(Retired) Centers for Disease Control, Atlanta, Georgia, USA. E-mail: email@example.com
First published December 1, 2011 - More info
Stephen Pemberton. The Johns Hopkins University Press. Baltimore, Maryland, USA. 2010. 377 pp. $50.00. ISBN: 978-1-421-40115-7 (hardcover).
In his book The Bleeding Disease, Stephen Pemberton carefully traces the progress made by hemophilia patients to achieve normalcy via the application of technology and scientific research. Pemberton worked at the side of one of the world’s foremost hematologists and pioneer of hemophilia treatment, Kenneth Brinkhous, and was in a unique position to acquire astute insight into the condition, its effects on patients’ lives, and the history of medical progress.
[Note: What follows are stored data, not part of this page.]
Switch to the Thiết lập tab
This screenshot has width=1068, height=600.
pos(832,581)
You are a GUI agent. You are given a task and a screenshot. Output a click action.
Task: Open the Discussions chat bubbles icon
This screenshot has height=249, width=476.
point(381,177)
He began the project while a graduate student in history at University of North Carolina Chapel Hill, the site of numerous important discoveries in coagulation, but the book was not finished until recently and presents a global perspective. The author not only examines the discoveries and progress made in managing hemophilia in a modernizing society, but lays out the context for interpreting how the hemophilia population transformed the disorder into a manageable experience by living with it on their own terms. By vividly interweaving the interaction of society, patients, physicians, scientists, government entities, and industry, the author provides insight into how the successes and failures of medical advances led to normalizing patients’ lives.
Pemberton begins by pointing out that hemophilia is one of the oldest hereditary diseases on record, with earliest known references dating from second-century ad Biblical writings. Subsequent mention of hereditary bleeding disorders appear in writings during the middle ages, but during the 19th and 20th centuries, hemophilia was transformed from a medical curiosity to a manageable chronic condition, and the dramatic scientific advances of the 20th century provided a molecular understanding of the underlying mechanism of the disease.
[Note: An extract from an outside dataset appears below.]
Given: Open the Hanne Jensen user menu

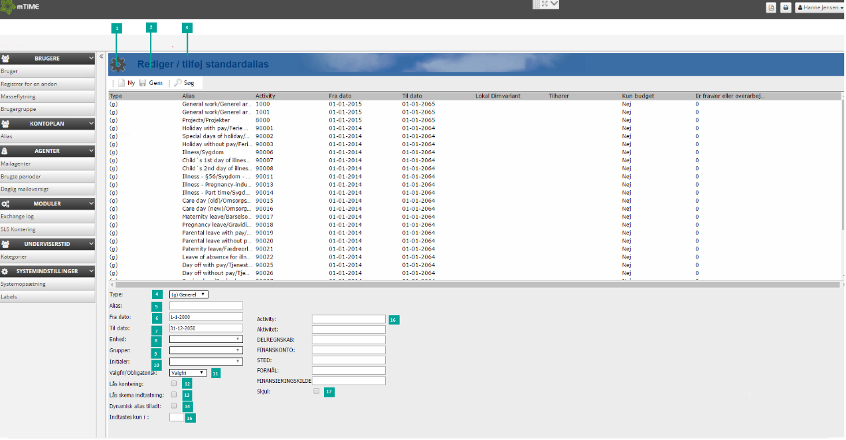Looking at the screenshot, I should (x=819, y=8).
The first chapter highlights hemophilia as conceptualized by experts between 1800 and 1940. These definitions were influenced by social and cultural assumptions about the disorder, and they evolved along with society. Especially interesting are the roles that sexism played in ideas about transmission and the attempts to control the condition when eugenics was a popular idea. The book goes on to describe the scientific discoveries between 1890 and 1930 that defined hemophilia as a blood disease. Pemberton highlights the close working relationship between patients and dedicated physician-researchers that prompted these important discoveries and set the stage for the collaboration between them that continues to this day.
In the period following World War II, rapid improvements in transfusion medicine dramatically reshaped the management of hemophilia patients. The improved outcomes modified patients’ thinking about their condition, allowing them for the first time to imagine the possibility of living a normal life. With these changes, patients and families began to coalesce into a visible, self-advocating community that further mobilized medical resources to address bleeding disorders.
Pemberton describes how hemophilia patients increasingly took advantage of the opportunity to normalize their lives by breaking from social isolation and hyperprotection. Discoveries of cryoprecipitate and clotting factor concentrates transformed care options and gave patients a passport to freedom. Increasing demand for these blood products focused American attention on the need for an adequate blood supply, drove the development and expansion of commercialized plasma products, and influenced political policies. The interdependence of patients, physicians, advocacy groups, government, and industry was further solidified.
In the 1970s, the hemophilia community focused on two issues: how blood and blood banks should be managed as national resources, and how the nation should handle the economically disadvantaged chronically ill. The National Hemophilia Foundation successfully convinced Congress that hemophilia patients deserved federal support; that funding established a national system of comprehensive care centers. Unfortunately, these laid the foundation for the coming iatrogenic catastrophe, the AIDS epidemic, that hit the hemophilia population during the 1980s.
The end of the book concisely sets forth the AIDS epidemic in hemophilia patients and its aftermath. Pemberton examines the controversies surrounding the epidemic, chronicles the efforts promoted by various groups to contain it, and discusses how the epidemic dramatically affected the historical goals of hemophilia management and the blood industry.
The author ends on a positive note, commenting on pending advancements in future hemophilia care. But he poses several important questions concerning the governance of modern medicine and its efforts to manage difficult disorders such as hemophilia in light of the paradoxical effects medical progress may have on outcomes.
The book holds wide appeal for both lay readers and medical professionals who are interested in the history of medicine, the ability of technology development to produce both good and bad outcomes, and the influence of societal perceptions on health policy and technology development.